The relatively higher cost observed in Medirigiriya may not be representative as only 2 patients
were included from Medirigiriya.
58
2) Myocardial infarction
In the management of Myocardial infarction, out of the patient-specific costs incurred in hospital,
the cost of investigations was the highest, followed by the cost of drugs. The cost of medication
was higher than cost of investigations in both hospitals in the Kurunegala district. The cost of
intravenous fluids was the lowest cost, overall. The number of investigations conducted on a
patient with Myocardial infarction is high. These include a number of ECGs repeated over the
hospital stay as well as many biochemical investigations. The cost of medication includes the cost
of relatively expensive thrombolytic drugs like streptokinase or low molecular weight heparins and
injectable sedatives for pain relief. Due to these reasons cost of investigations and medications
are generally high with only a slight difference depending on the setting.
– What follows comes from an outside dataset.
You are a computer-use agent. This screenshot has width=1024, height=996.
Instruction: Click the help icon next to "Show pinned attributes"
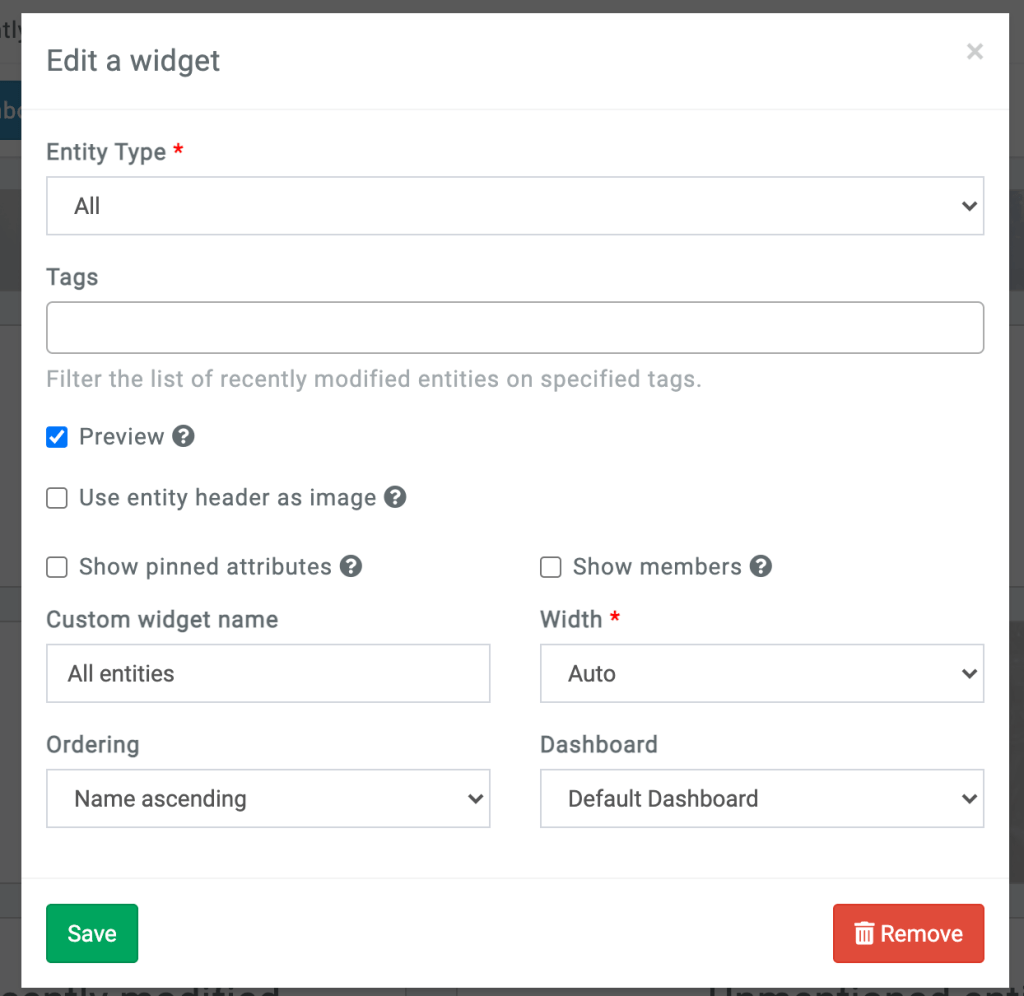351,566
The average duration of stay was over 4 days except in BH, Medirigiriya where the average stay
was 3 days. Being a life threatening condition that needs optimum care in hospital, patients with
MI would need at least 3 days in hospital.
Except for BH, Medirigiriya, the total cost of managing an MI was over Rs. 8,000 with an average
of Rs. 9,000. The lower cost in Medirigiriya may be due to the shorter duration of stay in hospital
and is limited by having only 4 patients in the sample.
3) Ischaemic Heart Disease
Out of the patient-specific costs incurred in hospital, the cost of investigations was markedly
higher. The cost of intravenous fluids was the lowest. The cost of surgical consumable items was
less than the cost of drugs.
All Ischaemic heart disease patients require investigations for the exclusion of an MI. This
investigation process will include a number of ECG repetitions and biochemical investigations
contributing to a higher cost. As the disease severity is relatively lower than CVA and MI, use of
surgical consumable items is limited in its management. Drugs used in the management of
ischaemic heart disease are mostly oral medications. Although the number of different drugs
ordered for a patient is high, their cost is relatively low.
The average total cost was around Rs. 6,000 per hospitalization across hospitals. The average
total cost was lowest in Kurunegala Teaching Hospital due to the relatively shorter duration of
stay.
59
4) Diabetes mellitus
The cost of investigation was the highest among all patient specific costs in the management of
Diabetes mellitus. The cost of surgical consumable items was higher than the cost of drugs.
Despite many patients being treated with insulin, the cost of drugs was low. This could be due to
the relatively low cost of most oral Diabetes medications.
The average total cost of a hospitalization for Diabetes was around Rs. 5,500. This cost was more
at referral centres than at base hospitals. This may be largely due to the relatively expensive
investigations and medications ordered at referral centres. In Base Hospitals, due to limited
resources these investigations and medications would be obtained from the private sector at the
expense of the patient leading to a lower cost of patient care to the state.